▸ **Exercise prompt**: Your task is to retype, exactly and only, the lines from the one containing "Click DH avatar beside 'Not for them' message" to the final line of the entries, leaving out all pictures.
────────────────────
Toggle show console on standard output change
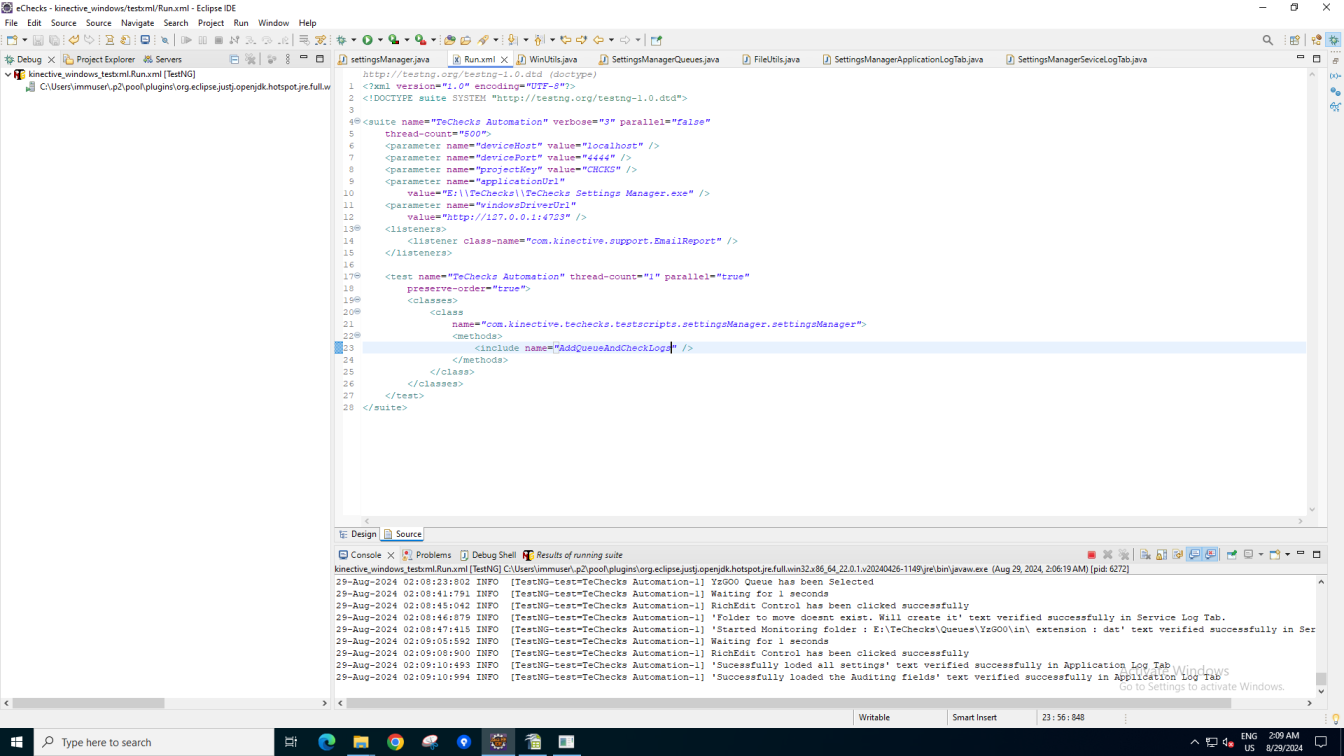 pos(1194,555)
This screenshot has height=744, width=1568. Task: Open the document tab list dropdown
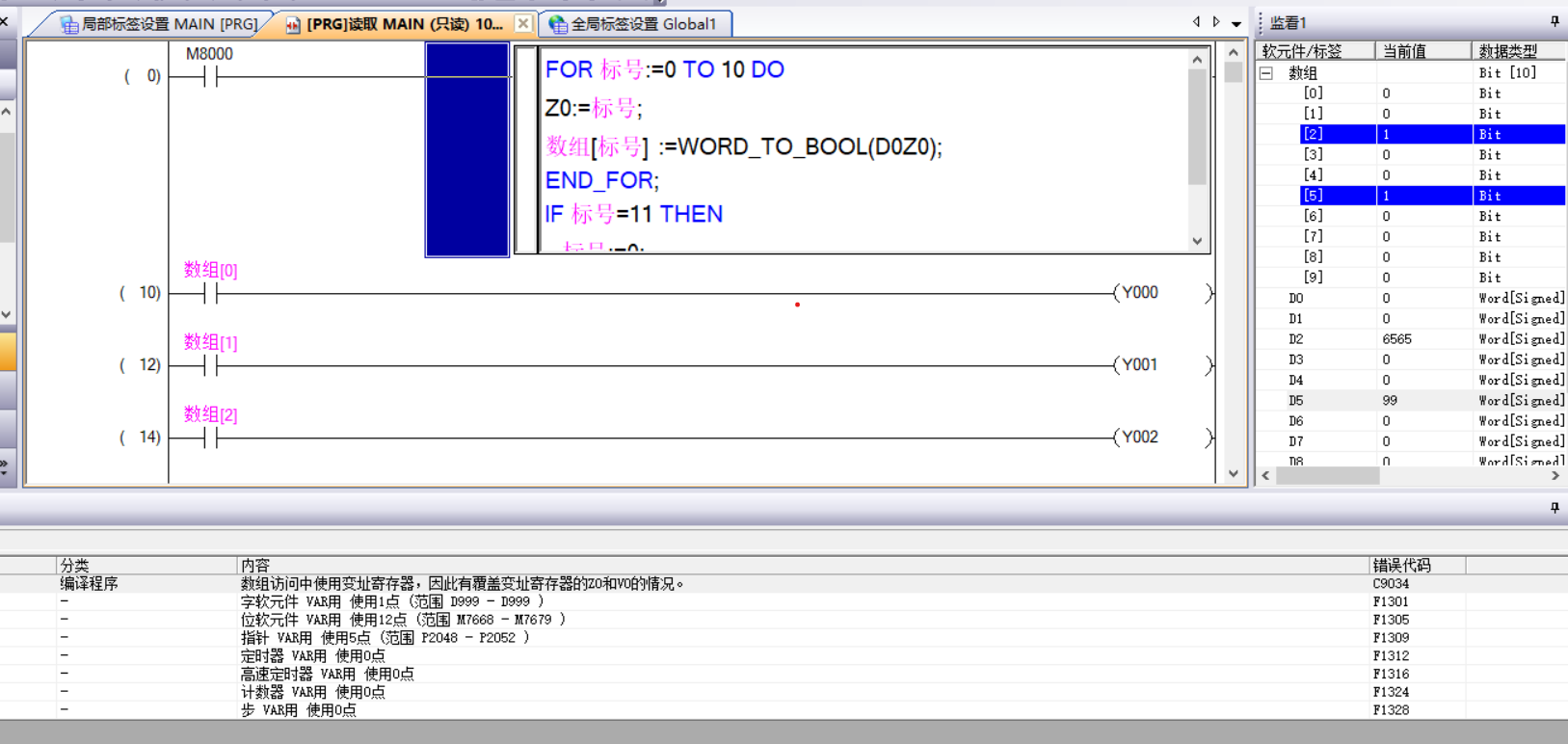coord(1236,23)
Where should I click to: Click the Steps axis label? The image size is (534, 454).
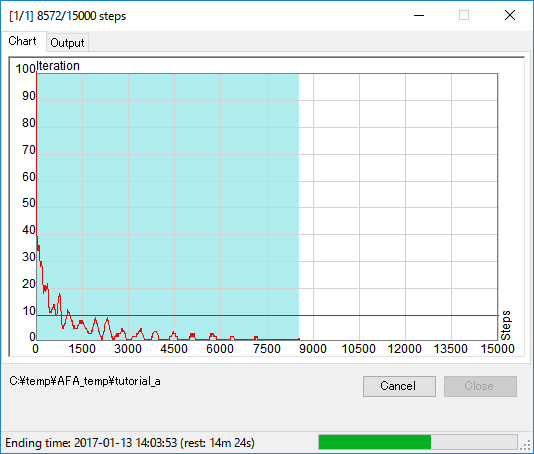click(x=506, y=325)
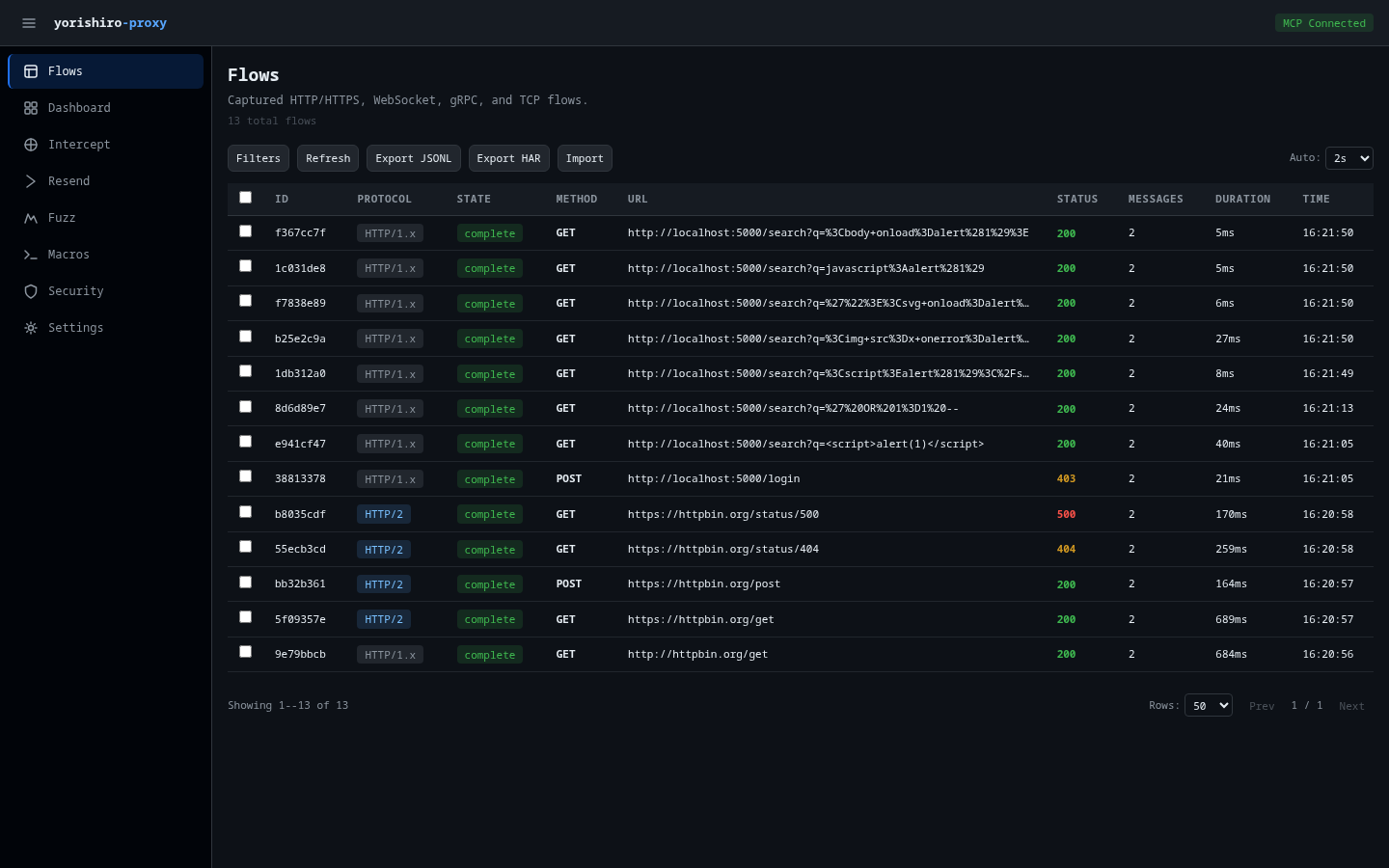Click the Export HAR button
Viewport: 1389px width, 868px height.
pos(508,158)
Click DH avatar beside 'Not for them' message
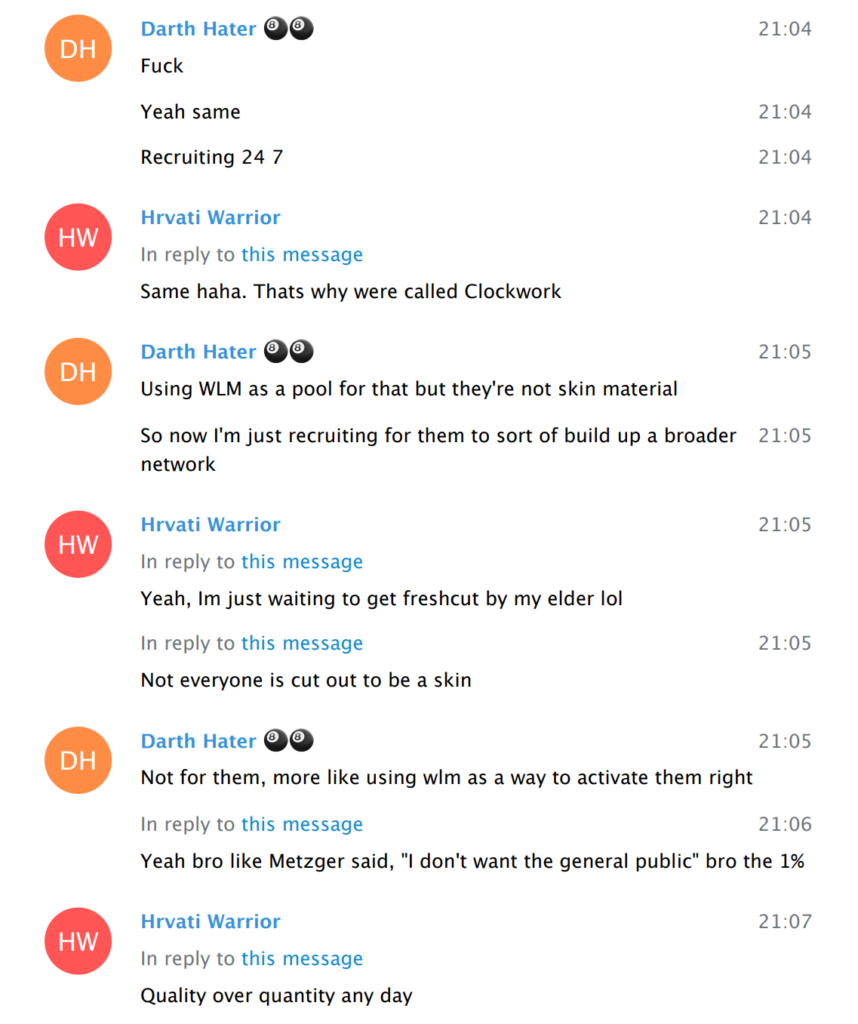The height and width of the screenshot is (1024, 858). [x=78, y=761]
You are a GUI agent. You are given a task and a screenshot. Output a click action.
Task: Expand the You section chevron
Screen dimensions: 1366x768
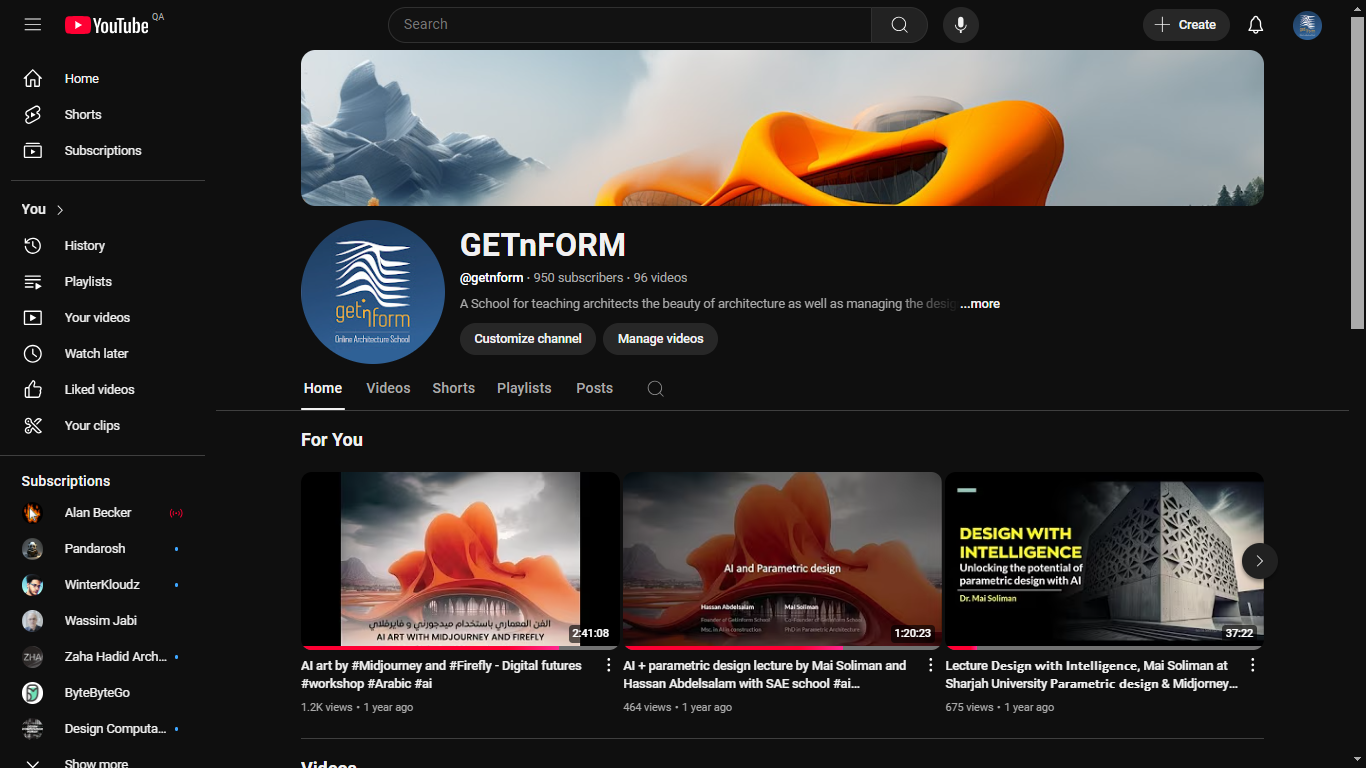[x=60, y=210]
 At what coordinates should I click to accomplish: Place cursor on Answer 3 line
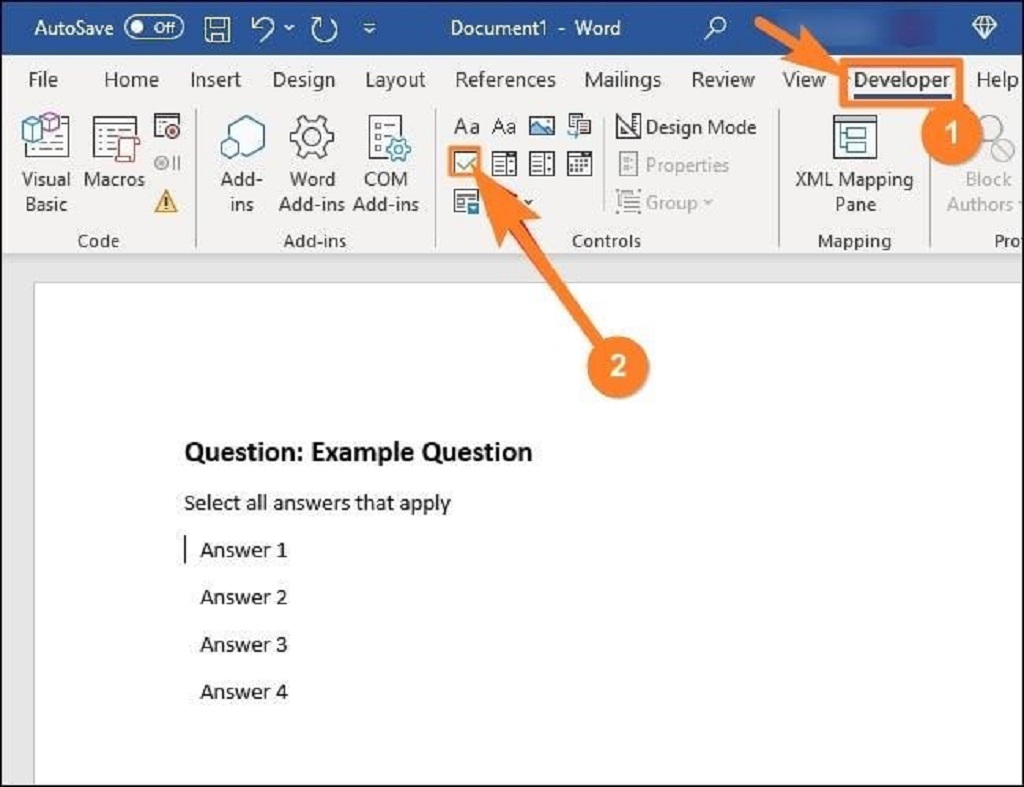click(x=243, y=645)

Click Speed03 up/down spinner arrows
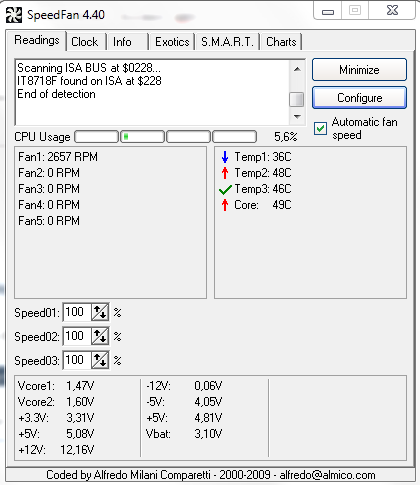tap(100, 360)
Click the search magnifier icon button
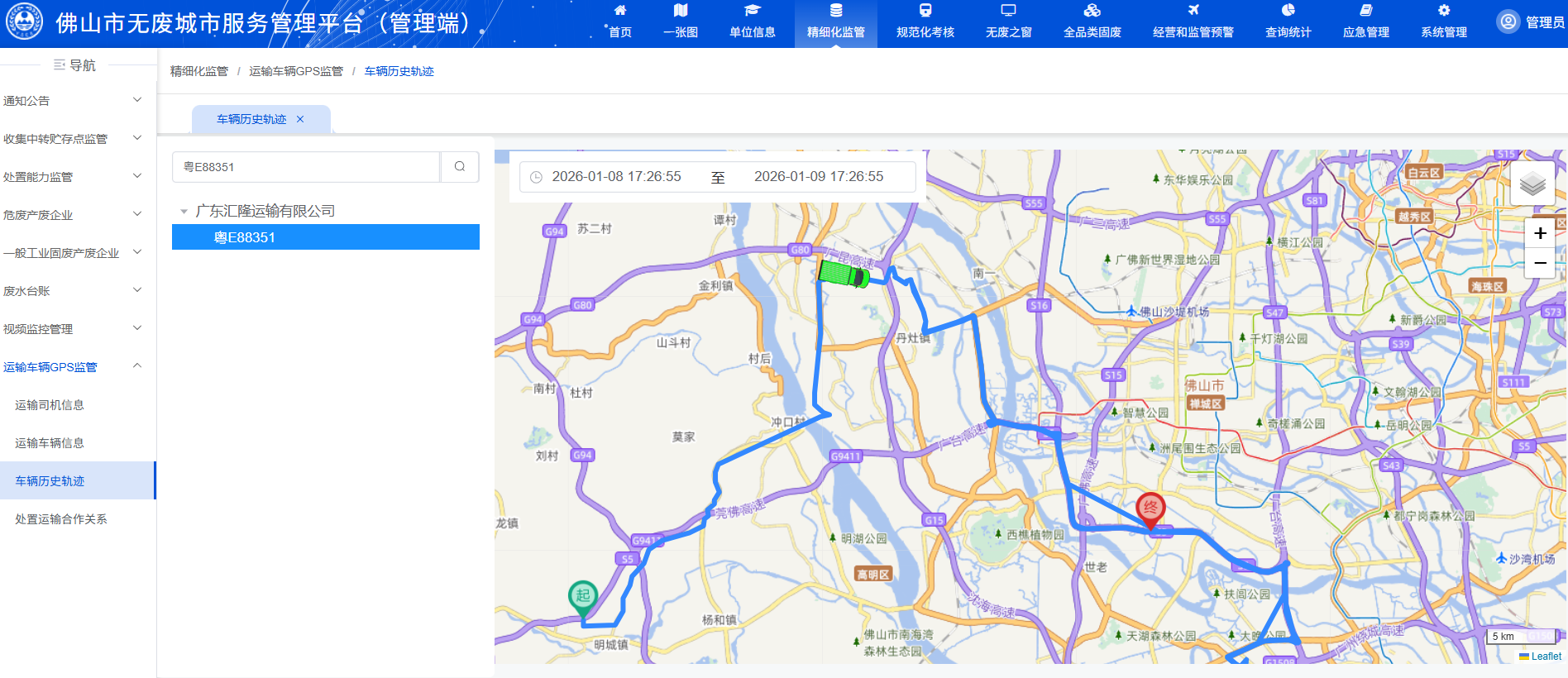The width and height of the screenshot is (1568, 678). pyautogui.click(x=460, y=167)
────────────────────
▸ **Output of the exercise**:
Click DH avatar beside 'Not for them' message
The height and width of the screenshot is (1024, 858). [x=78, y=761]
You are a GUI agent. You are given a task and a screenshot. Output a click action.
Task: Expand the You section chevron
Screen dimensions: 1366x768
[x=60, y=210]
 At what coordinates should I click to accomplish: Place cursor on Answer 3 line
click(x=243, y=645)

Click Speed03 up/down spinner arrows
tap(100, 360)
Click the search magnifier icon button
The width and height of the screenshot is (1568, 678). pyautogui.click(x=460, y=167)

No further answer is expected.